1. Field of the Invention
The present invention relates to cooling systems for electronic components.
2. Description of the Related Art
It is important to properly cool heat-generating electronic components. In a computer, for example, a cooling system is typically used to keep the CPU at a safe operating temperature. Such a cooling system generally includes a heat sink for dissipating heat from the CPU. Proper installation and functioning of a heat sink can be critical. Modern servers have very little thermal design margin. A faulty or improperly mounted heat sink can, therefore, cause the CPU to overheat.

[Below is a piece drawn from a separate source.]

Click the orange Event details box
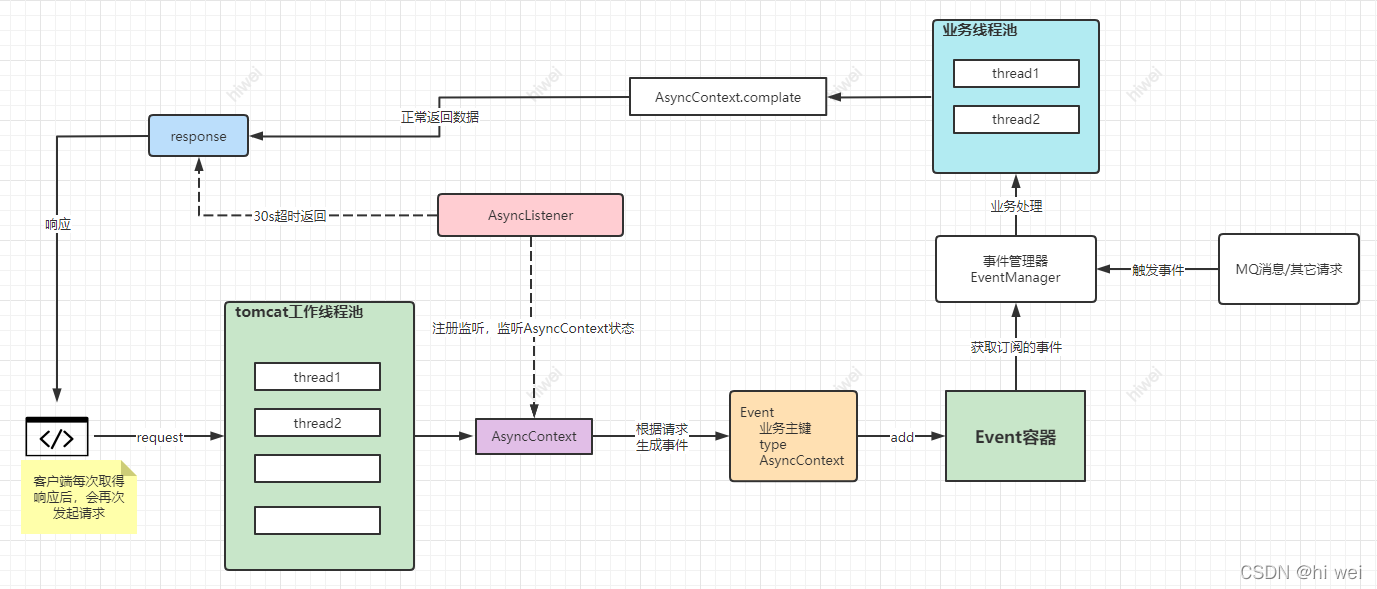The image size is (1377, 589). coord(793,436)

Even when a cooling system is functioning as the designer intended, a CPU may require throttling, which reduces CPU temperature by adding idle cycles to instruction pipelines.
There are numerous opportunities over the course of a computer's useful life for a user to inadvertently cause a heat sink fault. For example, when swapping out a bad CPU, adding a second CPU, or replacing a planar/motherboard, a user risks damaging or improperly reinstalling the heat sink. Even when merely inspecting a heat sink, the user may unintentionally disturb or contaminate the thermal grease, or drop the heat sink and damage its vapor chamber seal, each of which may cause a fault by interfering with proper heat transfer between the CPU and the heat sink.
Present methods and systems are not optimally designed to detect or diagnose overheating problems. For example, some systems measure temperature of the CPU and signal cooling problems only after the CPU has already overheated. Once the CPU has overheated, it may have already failed, potentially resulting in irrecoverable data loss and the expense of replacing the CPU. Additionally, systems that detect an overheating CPU do not typically identify the specific cause, such as failure of the heat sink. Therefore, an improved method of detecting heat sink faults is desired. Preferably, an improved method would signal overheating problems before damage occurs, and identify the cause or at least pinpoint the source of the overheating problems.